■ Exercise requirements
Every entry below is to be copied exactly, apart from any picture it holds.

■ Exercise materials
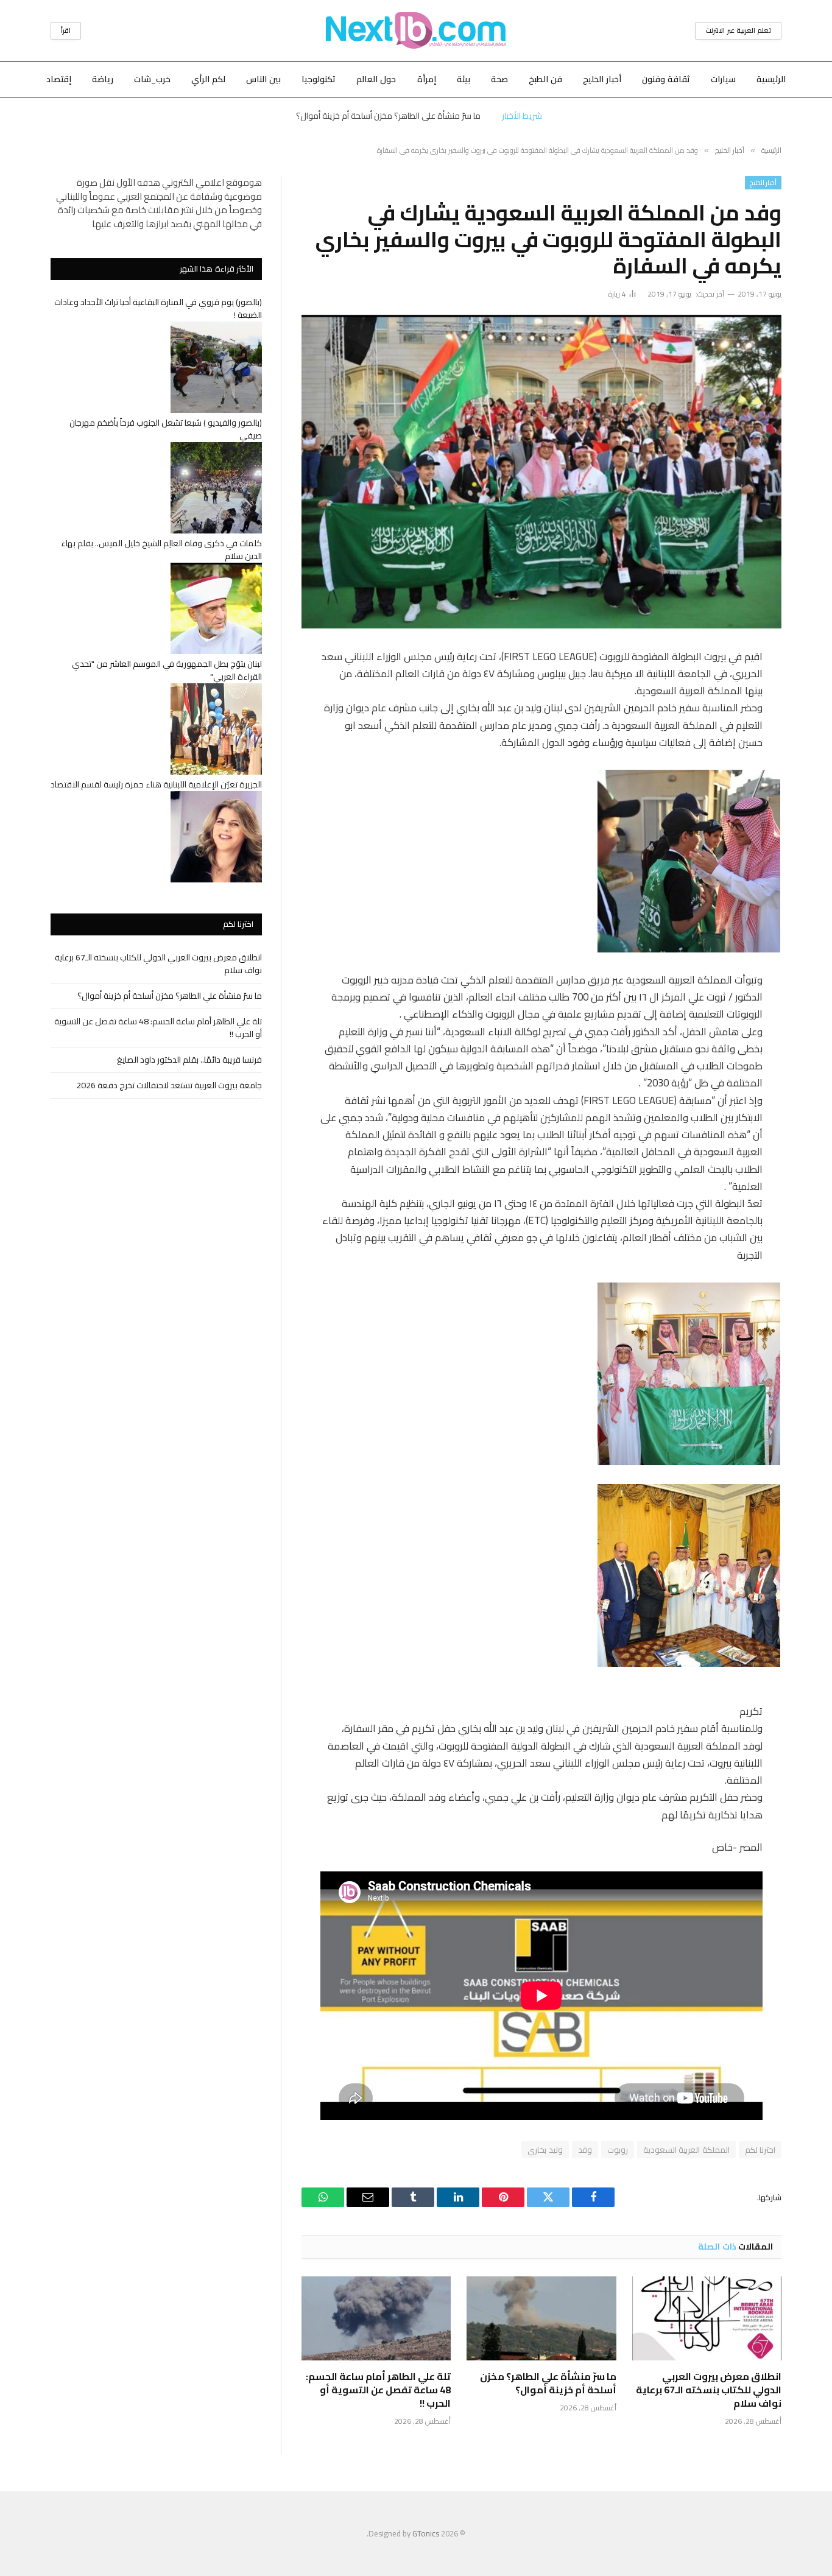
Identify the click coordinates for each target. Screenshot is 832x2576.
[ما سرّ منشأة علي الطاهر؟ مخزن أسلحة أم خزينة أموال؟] (541, 2318)
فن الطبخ (545, 79)
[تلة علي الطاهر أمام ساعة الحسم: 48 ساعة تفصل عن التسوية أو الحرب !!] (376, 2318)
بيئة (463, 79)
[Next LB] (416, 30)
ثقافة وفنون (666, 79)
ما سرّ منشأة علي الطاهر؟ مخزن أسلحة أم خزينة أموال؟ (388, 115)
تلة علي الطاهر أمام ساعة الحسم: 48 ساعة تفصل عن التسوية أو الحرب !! (378, 2390)
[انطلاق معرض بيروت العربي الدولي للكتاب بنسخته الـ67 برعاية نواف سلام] (706, 2318)
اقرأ (66, 30)
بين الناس (263, 79)
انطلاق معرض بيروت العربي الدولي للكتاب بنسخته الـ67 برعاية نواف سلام (708, 2390)
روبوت (617, 2149)
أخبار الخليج (602, 79)
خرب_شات (152, 79)
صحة (499, 79)
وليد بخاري (544, 2149)
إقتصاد (58, 79)
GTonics (425, 2533)
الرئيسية (771, 79)
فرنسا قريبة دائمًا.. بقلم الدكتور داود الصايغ (189, 1060)
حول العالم (376, 79)
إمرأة (426, 79)
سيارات (723, 79)
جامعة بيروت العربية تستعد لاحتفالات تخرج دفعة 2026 (169, 1085)
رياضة (102, 79)
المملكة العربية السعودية (686, 2149)
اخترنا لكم (760, 2149)
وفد (585, 2149)
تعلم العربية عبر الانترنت (738, 30)
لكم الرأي (208, 79)
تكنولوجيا (318, 79)
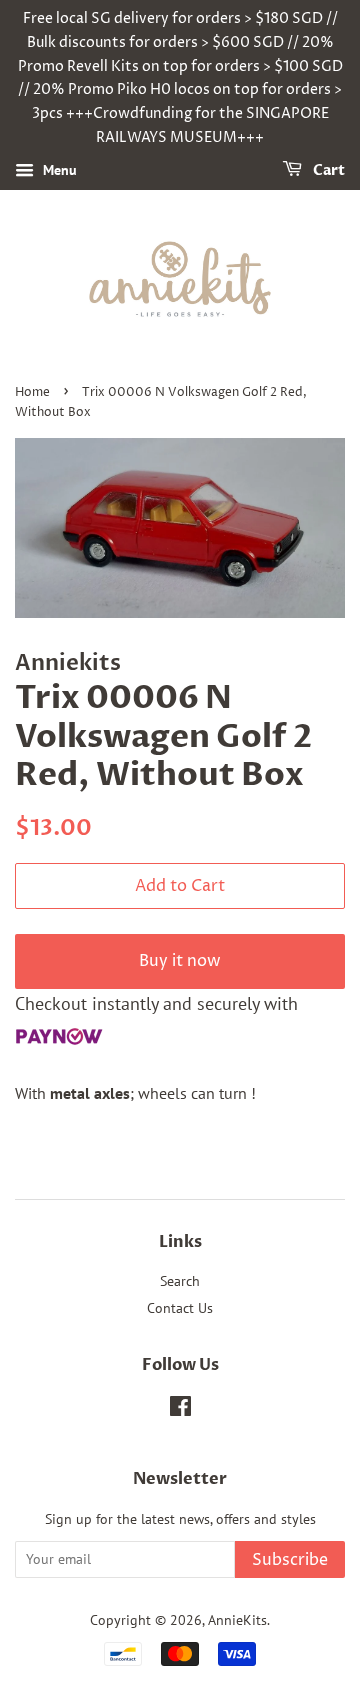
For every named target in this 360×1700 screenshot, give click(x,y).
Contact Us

■ Exercise result
Identify the click coordinates for each target. Screenshot is 832x2576.
[ما سرّ منشأة علي الطاهر؟ مخزن أسلحة أم خزينة أموال؟] (541, 2318)
فن الطبخ (545, 79)
[تلة علي الطاهر أمام ساعة الحسم: 48 ساعة تفصل عن التسوية أو الحرب !!] (376, 2318)
بيئة (463, 79)
[Next LB] (416, 30)
ثقافة وفنون (666, 79)
ما سرّ منشأة علي الطاهر؟ مخزن أسلحة أم خزينة أموال؟ (388, 115)
تلة علي الطاهر أمام ساعة الحسم: 48 ساعة تفصل عن التسوية أو الحرب !! (378, 2390)
[انطلاق معرض بيروت العربي الدولي للكتاب بنسخته الـ67 برعاية نواف سلام] (706, 2318)
اقرأ (66, 30)
بين الناس (263, 79)
انطلاق معرض بيروت العربي الدولي للكتاب بنسخته الـ67 برعاية نواف سلام (708, 2390)
روبوت (617, 2149)
أخبار الخليج (602, 79)
خرب_شات (152, 79)
صحة (499, 79)
وليد بخاري (544, 2149)
إقتصاد (58, 79)
GTonics (425, 2533)
الرئيسية (771, 79)
فرنسا قريبة دائمًا.. بقلم الدكتور داود الصايغ (189, 1060)
حول العالم (376, 79)
إمرأة (426, 79)
سيارات (723, 79)
جامعة بيروت العربية تستعد لاحتفالات تخرج دفعة 2026 (169, 1085)
رياضة (102, 79)
المملكة العربية السعودية (686, 2149)
اخترنا لكم (760, 2149)
وفد (585, 2149)
تعلم العربية عبر الانترنت (738, 30)
لكم الرأي (208, 79)
تكنولوجيا (318, 79)
For every named target in this 360×1700 screenshot, give click(x,y).
Contact Us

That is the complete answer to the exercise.